Sometimes I wonder if I've written about these thoughts here before, because I think these thoughts so often, that they've become more familiar to me than my own hands, and it seems to be that surely I've shared them before. And yet, it might turn out that I have not. Other times, I Know I have talked about an idea, an image, a motif - and if you root around in my archives from other blogs and journals, you'd see them all... like the modus operandi of a serial killer. And though I would hate to be repetitive, I can't help but return over and over again to the same ideas, because I feel so strongly about them, or they so strongly influence or even form the framework of how I see life, that to talk about anything else, would be to misrepresent the "I" at that moment in time.

Wednesday, November 03, 2004

Stirring

I was flipping through Vogue the other day, which featured women who have bucked the home-bodies convention and undertaken extensive travels, like Gertrude Bell, apparently known as the "uncrowned Queen of Iraq", who explored the Middle East with Lawrence of Arabia. Women who have undertaken wild travel, spent years travelling around South America in jeeps, trekked around Cuba with husband and five-month-old child in tow.

And suddenly, I'm really itching desperately to be out on the road again. I yearn to travel. And I have my December holidays to play with. But I'm yearning not for a tame, bread-and-butter, plain vanilla city tour of established countries in Western Europe. Instead I'm longing for something with at least a little hint of excitement in it, if I can't go for a full-blown wild-adventure travel.

Reading about these travelling women has reignited that restlessness, always rumbling just beneath the surface of my daily life, that has driven me all my life. Above all, I want to move. To keep on moving, rolling under the stars, standing still only enjoy the breeze, to breathe in the green smell of fresh grass after the rain, but to never become petrified.

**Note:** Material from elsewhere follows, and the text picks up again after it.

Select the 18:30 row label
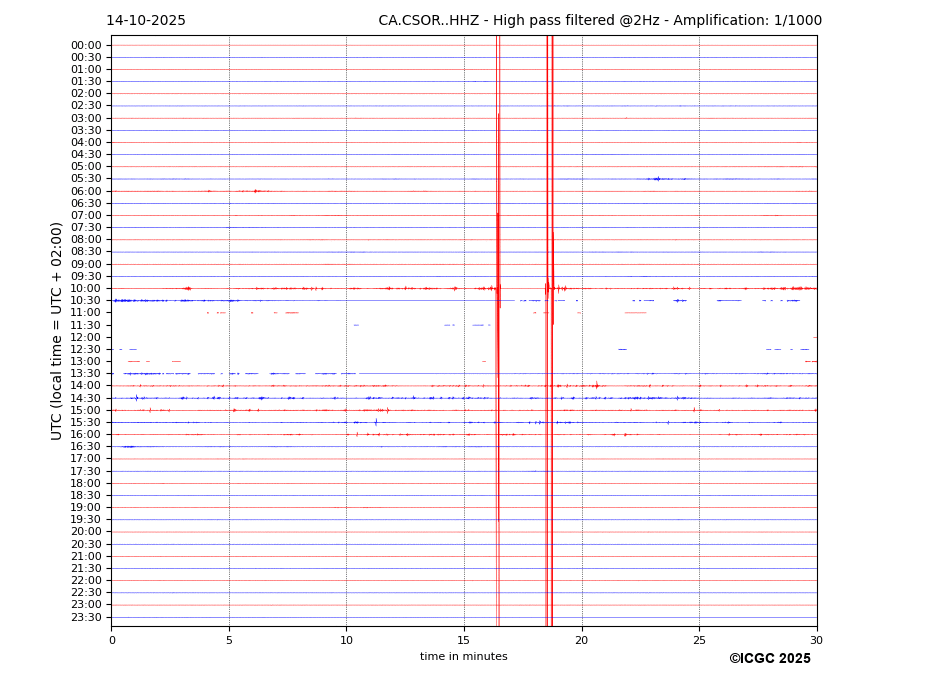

I can imagine living with any of a number of guys. I'm fairly easygoing, and am used to sharing my space with different people over the years, so I can imagine setting up home with any boy really.

But when I think of that right person who will come along, and the life that we'll lead together, in my mind, I see us walking hand in hand, yes, cheesily along the beach at sunset, but also along streams and waterfalls in a rainforest, or in crammed bus careening along dusty African dirt paths, exploring the streets of Rio, undertaking risks and adventure together.

Of course I am not only looking for any adventuring boy. There must be more to a boy than that, and the wandering aspect doesn't have to be the main part of his personality, as long as the boy is willing traveller.

Maybe someday a boy will come along who will convince me that what I Really want is a still life in sterile suburbia - a house with a white picket-fence, with two cars, a dog, and 2.1 kids. In fact, I'm Waiting with amusement to see that happen, it's a challenge I throw out to Life. You want to see this girl's life and dreams buried? Come and get me.

Monday, November 01, 2004

Yes, I'm alive

Today, after having Friday and Saturday off, I finally felt a bit more human, after three weeks of long working hours and no day off. It's a little bit scary though, how it takes two days for me to feel like a human being again. And now, by 12 midnight, the perpetual headache that I've grown accustomed to has returned, and I'm feeling guilt and annoyance at myself for not having gone to bed earlier.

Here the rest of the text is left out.